## RAW DATA
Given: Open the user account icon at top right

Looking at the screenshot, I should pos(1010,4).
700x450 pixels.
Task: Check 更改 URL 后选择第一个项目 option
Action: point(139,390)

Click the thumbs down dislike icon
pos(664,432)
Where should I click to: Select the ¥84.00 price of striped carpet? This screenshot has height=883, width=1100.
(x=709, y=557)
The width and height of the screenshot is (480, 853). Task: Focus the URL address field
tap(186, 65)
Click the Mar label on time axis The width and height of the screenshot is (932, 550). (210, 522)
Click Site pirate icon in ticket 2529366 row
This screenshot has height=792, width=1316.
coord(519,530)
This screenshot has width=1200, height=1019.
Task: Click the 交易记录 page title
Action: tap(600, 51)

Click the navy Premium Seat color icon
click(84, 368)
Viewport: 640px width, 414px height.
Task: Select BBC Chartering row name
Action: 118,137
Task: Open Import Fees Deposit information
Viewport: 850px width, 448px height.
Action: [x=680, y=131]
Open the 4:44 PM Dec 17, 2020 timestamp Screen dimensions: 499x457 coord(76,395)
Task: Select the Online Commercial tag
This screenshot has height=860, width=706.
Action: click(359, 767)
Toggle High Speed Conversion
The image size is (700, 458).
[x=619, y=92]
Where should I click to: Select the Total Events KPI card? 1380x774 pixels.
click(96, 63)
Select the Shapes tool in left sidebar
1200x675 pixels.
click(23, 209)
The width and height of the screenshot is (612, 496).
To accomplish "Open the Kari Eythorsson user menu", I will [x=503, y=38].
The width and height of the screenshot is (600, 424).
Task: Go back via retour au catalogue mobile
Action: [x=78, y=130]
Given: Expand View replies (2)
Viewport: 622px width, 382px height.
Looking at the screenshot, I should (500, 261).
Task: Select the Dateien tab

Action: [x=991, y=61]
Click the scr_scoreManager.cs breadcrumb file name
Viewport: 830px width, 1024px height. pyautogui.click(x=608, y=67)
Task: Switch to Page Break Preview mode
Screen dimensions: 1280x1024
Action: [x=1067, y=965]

## ASSIGNED TASK
For the material above, reproduce exactly the lines from the line with "This screenshot has height=860, width=706." to the line with "The width and height of the screenshot is (612, 496).", inclusive, and exclude all others.

## ANSWER TO THE PROBLEM
This screenshot has height=860, width=706.
Action: click(359, 767)
Toggle High Speed Conversion
The image size is (700, 458).
[x=619, y=92]
Where should I click to: Select the Total Events KPI card? 1380x774 pixels.
click(96, 63)
Select the Shapes tool in left sidebar
1200x675 pixels.
click(23, 209)
The width and height of the screenshot is (612, 496).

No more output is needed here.